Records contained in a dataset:
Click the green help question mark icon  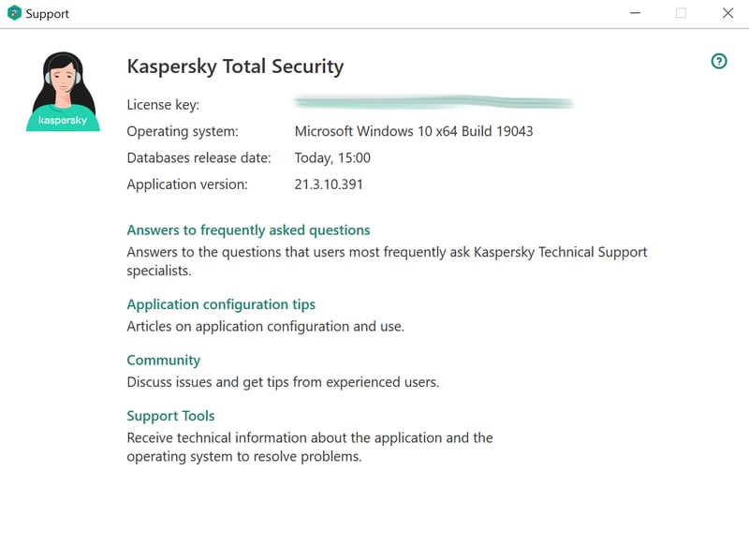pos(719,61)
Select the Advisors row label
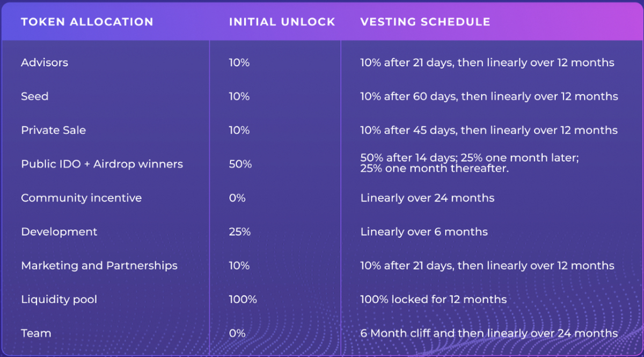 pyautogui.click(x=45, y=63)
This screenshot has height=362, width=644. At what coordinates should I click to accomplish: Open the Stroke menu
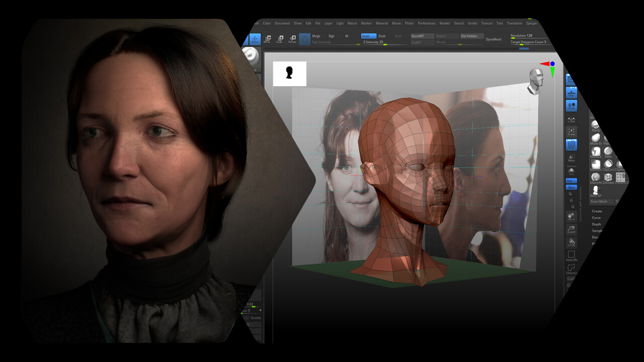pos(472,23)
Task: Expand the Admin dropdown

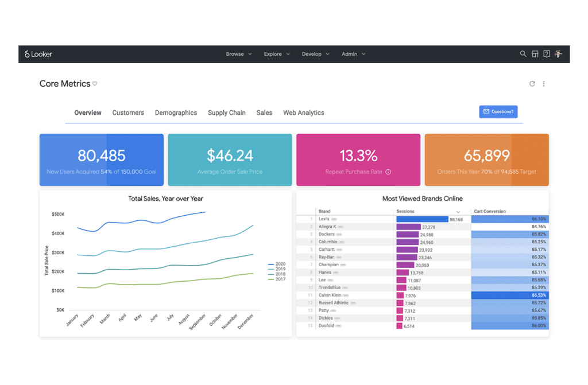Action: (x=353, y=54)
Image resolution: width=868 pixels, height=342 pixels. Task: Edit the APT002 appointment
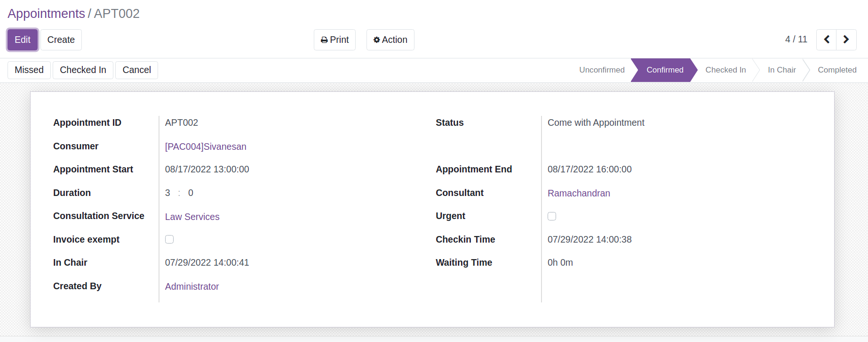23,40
...
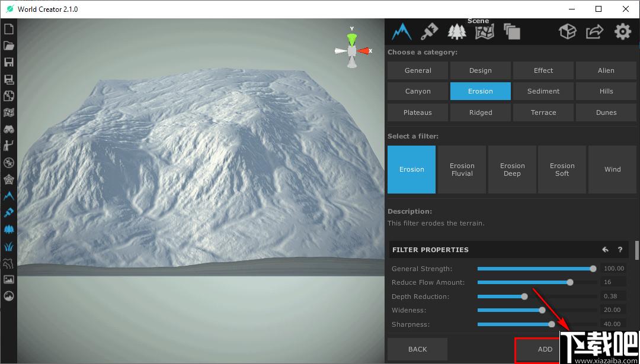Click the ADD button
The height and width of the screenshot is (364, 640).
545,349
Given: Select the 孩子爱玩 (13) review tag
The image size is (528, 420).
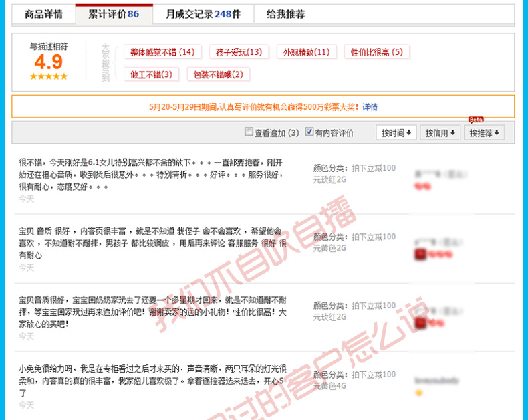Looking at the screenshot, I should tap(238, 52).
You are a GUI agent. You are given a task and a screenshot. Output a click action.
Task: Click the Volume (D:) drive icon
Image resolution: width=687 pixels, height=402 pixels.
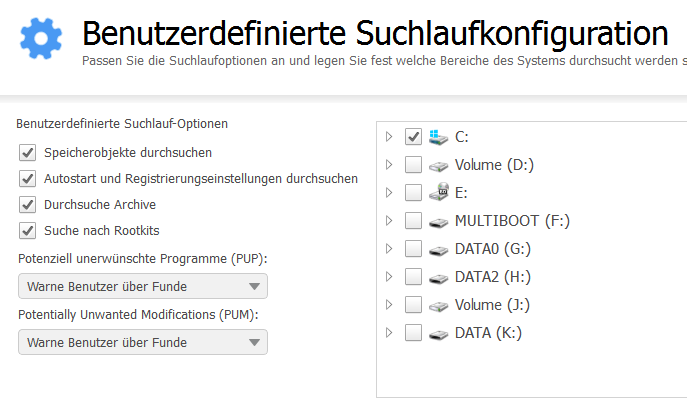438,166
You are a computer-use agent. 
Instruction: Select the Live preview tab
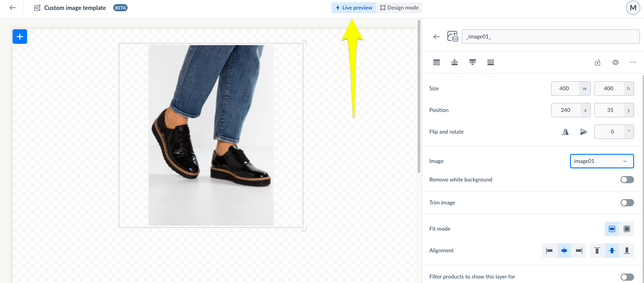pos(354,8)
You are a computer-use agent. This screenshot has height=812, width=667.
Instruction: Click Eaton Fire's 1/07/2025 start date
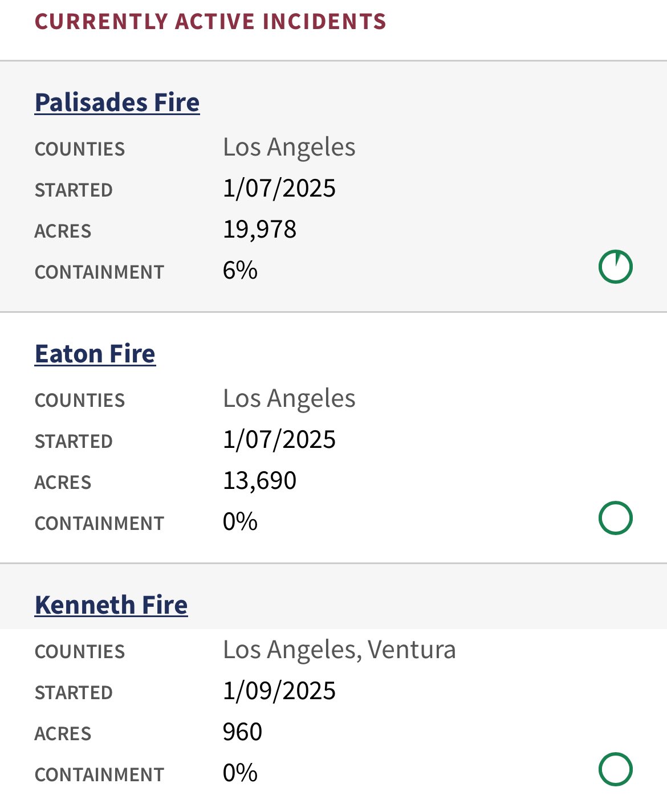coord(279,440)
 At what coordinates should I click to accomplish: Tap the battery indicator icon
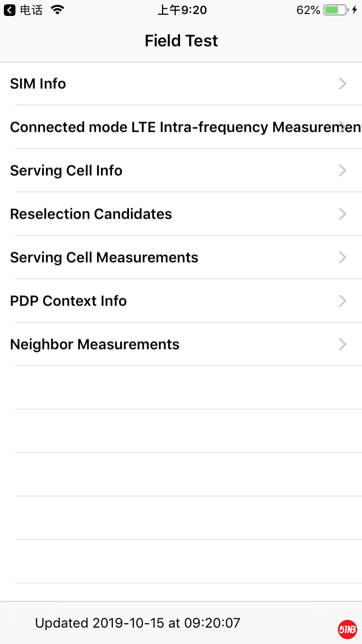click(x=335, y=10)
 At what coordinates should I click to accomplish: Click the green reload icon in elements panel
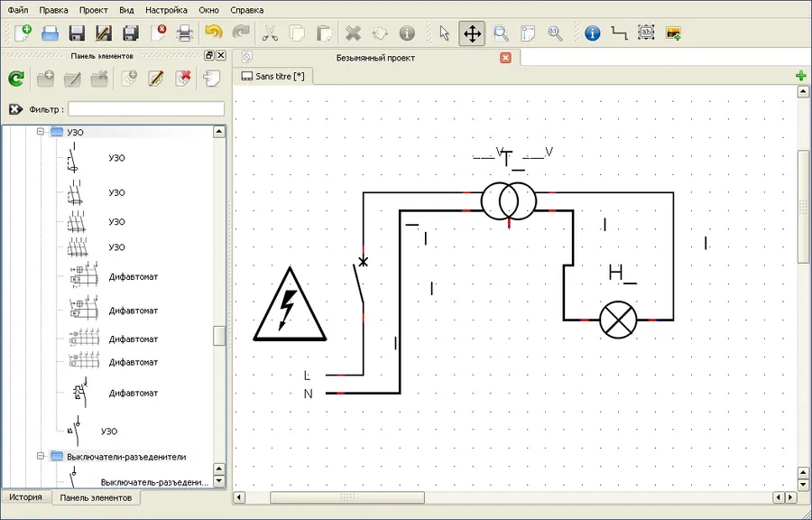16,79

» Task item:
Give the number of lines above that include "agent". Write nothing else.

» Exercise solution:
3